─── Stored rows ───

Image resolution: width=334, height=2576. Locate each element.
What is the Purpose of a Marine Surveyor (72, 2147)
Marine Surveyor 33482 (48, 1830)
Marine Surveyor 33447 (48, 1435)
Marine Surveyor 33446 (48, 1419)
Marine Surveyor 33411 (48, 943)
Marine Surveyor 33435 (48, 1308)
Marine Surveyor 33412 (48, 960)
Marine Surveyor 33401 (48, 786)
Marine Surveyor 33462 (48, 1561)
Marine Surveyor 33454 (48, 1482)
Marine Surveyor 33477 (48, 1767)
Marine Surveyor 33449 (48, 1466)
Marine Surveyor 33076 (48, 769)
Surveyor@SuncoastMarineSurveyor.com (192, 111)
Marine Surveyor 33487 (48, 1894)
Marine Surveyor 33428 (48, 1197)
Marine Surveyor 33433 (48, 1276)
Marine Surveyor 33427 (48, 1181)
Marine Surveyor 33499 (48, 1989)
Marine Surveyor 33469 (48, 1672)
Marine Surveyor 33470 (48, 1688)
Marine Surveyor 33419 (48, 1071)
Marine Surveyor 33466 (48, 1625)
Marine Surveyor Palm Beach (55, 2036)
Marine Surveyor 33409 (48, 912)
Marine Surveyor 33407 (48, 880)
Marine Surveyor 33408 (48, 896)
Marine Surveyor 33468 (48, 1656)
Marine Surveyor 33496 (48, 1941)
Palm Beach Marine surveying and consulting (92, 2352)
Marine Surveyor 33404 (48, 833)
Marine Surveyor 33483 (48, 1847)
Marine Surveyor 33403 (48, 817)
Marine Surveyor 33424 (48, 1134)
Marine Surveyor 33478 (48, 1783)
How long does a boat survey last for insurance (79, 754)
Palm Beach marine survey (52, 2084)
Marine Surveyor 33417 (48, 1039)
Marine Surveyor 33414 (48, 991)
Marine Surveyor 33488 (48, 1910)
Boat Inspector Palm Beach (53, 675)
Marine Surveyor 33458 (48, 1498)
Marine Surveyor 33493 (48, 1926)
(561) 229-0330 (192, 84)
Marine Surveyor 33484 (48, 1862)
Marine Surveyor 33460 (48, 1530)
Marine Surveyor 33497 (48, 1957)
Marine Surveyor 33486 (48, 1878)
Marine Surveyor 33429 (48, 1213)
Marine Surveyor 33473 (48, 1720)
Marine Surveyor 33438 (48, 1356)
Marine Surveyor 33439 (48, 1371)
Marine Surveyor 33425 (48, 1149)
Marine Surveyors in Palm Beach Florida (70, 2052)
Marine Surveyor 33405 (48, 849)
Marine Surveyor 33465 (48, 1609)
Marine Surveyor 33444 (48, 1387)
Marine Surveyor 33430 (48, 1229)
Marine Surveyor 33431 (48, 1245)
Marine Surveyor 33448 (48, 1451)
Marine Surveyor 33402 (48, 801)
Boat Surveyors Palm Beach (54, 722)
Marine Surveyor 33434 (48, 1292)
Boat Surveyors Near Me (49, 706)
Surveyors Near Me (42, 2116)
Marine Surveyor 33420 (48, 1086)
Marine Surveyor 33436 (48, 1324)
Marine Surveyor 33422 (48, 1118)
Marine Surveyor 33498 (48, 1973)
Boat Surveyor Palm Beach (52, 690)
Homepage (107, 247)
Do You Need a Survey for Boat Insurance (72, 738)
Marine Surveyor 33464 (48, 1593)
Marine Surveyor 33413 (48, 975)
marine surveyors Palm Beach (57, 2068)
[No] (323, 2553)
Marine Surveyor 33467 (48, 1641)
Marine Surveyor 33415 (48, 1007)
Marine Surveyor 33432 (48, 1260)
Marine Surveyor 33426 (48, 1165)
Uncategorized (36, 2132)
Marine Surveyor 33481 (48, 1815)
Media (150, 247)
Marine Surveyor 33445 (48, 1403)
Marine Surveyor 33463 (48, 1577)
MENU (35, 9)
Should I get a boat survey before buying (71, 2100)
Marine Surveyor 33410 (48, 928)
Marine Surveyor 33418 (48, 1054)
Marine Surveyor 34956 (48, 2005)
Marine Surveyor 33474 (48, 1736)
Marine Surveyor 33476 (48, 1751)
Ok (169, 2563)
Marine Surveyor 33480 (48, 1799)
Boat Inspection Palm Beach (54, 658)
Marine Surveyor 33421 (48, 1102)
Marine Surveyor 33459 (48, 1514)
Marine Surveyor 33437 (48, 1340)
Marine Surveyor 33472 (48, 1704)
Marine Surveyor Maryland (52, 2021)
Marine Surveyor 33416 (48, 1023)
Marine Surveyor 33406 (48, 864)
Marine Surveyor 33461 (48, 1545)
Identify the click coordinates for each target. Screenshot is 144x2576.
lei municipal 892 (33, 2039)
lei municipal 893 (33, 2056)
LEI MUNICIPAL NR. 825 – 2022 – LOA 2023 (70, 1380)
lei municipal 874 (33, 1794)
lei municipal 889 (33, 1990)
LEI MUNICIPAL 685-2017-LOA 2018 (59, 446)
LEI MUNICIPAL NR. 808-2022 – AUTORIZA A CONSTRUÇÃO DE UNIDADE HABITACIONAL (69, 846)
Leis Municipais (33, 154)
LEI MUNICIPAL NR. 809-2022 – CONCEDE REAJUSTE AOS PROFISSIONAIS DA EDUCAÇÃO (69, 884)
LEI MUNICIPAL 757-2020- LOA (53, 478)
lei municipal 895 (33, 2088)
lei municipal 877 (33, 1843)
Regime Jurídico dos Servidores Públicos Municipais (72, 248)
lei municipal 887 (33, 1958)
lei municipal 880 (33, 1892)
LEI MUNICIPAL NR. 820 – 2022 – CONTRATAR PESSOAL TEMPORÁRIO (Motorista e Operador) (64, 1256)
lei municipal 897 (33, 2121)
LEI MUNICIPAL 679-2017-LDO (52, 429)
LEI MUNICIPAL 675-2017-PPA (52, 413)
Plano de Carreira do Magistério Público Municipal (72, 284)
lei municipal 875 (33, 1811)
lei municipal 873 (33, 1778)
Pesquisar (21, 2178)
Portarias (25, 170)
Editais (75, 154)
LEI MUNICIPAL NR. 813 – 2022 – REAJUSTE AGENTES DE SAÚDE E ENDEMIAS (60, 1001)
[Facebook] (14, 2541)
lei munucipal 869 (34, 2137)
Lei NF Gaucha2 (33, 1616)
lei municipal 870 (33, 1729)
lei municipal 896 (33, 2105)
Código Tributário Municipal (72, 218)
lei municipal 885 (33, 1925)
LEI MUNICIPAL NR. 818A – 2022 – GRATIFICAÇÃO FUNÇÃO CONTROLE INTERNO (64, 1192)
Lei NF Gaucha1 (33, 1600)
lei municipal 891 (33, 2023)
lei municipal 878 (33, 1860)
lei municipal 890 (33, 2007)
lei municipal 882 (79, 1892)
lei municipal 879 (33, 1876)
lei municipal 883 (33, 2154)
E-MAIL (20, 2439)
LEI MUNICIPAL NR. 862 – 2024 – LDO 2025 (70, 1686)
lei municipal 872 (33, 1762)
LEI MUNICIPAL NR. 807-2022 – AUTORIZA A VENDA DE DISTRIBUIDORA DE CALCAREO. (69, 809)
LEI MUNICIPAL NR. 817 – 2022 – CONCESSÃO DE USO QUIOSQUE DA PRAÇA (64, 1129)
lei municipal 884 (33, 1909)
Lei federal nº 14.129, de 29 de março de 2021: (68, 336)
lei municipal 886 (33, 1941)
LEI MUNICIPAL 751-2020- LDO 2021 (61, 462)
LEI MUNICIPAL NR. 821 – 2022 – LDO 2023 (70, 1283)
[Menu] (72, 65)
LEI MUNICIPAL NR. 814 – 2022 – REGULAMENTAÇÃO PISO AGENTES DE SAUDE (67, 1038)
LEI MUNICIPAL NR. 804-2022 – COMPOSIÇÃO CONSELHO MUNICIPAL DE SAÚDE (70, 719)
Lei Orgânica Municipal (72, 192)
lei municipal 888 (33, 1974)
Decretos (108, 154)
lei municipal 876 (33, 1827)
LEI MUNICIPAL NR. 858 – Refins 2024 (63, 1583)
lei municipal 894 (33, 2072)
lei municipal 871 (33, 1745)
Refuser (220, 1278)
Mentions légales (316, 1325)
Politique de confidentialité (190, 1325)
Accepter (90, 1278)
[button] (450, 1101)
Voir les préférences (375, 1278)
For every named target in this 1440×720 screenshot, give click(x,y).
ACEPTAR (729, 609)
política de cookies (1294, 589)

───

Rewrite everything in the listing from the line containing "Marine Surveyor 33460 (48, 1530)" down to the line containing "LEI MUNICIPAL 685-2017-LOA 2018 (59, 446)", both included, shifting each coordinate pair by adding 50 to both of its numbers. Keep every other line and number unchanged, including the lines that state requests.

Marine Surveyor 33460 (98, 1580)
Marine Surveyor 33497 (98, 2007)
Marine Surveyor 33486 (98, 1928)
Marine Surveyor 33429 (98, 1263)
Marine Surveyor 33473 (98, 1770)
Marine Surveyor 33438 (98, 1406)
Marine Surveyor 33439 (98, 1421)
Marine Surveyor 33425 (98, 1199)
Marine Surveyors in Palm Beach Florida (120, 2102)
Marine Surveyor 33405 (98, 899)
Marine Surveyor 33465 (98, 1659)
Marine Surveyor 33444 (98, 1437)
Marine Surveyor 33430 (98, 1279)
Marine Surveyor 33431 (98, 1295)
Marine Surveyor 33448 (98, 1501)
Marine Surveyor 33402 (98, 851)
Boat Surveyors Palm Beach (104, 772)
Marine Surveyor 33434 (98, 1342)
Boat Surveyors Near Me (99, 756)
Surveyors Near Me (92, 2166)
Marine Surveyor 33420 (98, 1136)
Marine Surveyor 33436 (98, 1374)
Marine Surveyor 33422 (98, 1168)
Marine Surveyor 33498 (98, 2023)
Boat Surveyor Palm Beach (102, 740)
Homepage (157, 297)
Do You Need a Survey for Boat Insurance (122, 788)
Marine Surveyor 33464 (98, 1643)
Marine Surveyor 33413 (98, 1025)
marine surveyors Palm Beach (107, 2118)
[No] (373, 2603)
Marine Surveyor 33467 (98, 1691)
Marine Surveyor 33415 (98, 1057)
Marine Surveyor 33432 (98, 1310)
Marine Surveyor 33426 (98, 1215)
Uncategorized (86, 2182)
Marine Surveyor 33481 (98, 1865)
Media (200, 297)
Marine Surveyor 33445 (98, 1453)
Marine Surveyor 33463 (98, 1627)
MENU (85, 59)
Should I get a boat survey before buying (121, 2150)
Marine Surveyor 33410 (98, 978)
Marine Surveyor 33418 (98, 1104)
Marine Surveyor 34956 (98, 2055)
Marine Surveyor 33474 (98, 1786)
Marine Surveyor 33476 (98, 1801)
Ok (219, 2613)
Marine Surveyor 33480 (98, 1849)
Boat Inspection Palm Beach (104, 708)
Marine Surveyor 33421 (98, 1152)
Marine Surveyor 33459 (98, 1564)
Marine Surveyor 33437 (98, 1390)
Marine Surveyor 33472 (98, 1754)
Marine Surveyor Maryland (102, 2071)
Marine Surveyor 33416 (98, 1073)
Marine Surveyor 33406 (98, 914)
Marine Surveyor 33461 (98, 1595)
Identify the click coordinates for each target. Screenshot is 144x2576.
lei municipal 892 (83, 2089)
lei municipal 893 (83, 2106)
LEI MUNICIPAL NR. 825 – 2022 – LOA 2023 (120, 1430)
lei municipal 874 (83, 1844)
lei municipal 889 (83, 2040)
LEI MUNICIPAL 685-2017-LOA 2018 (109, 496)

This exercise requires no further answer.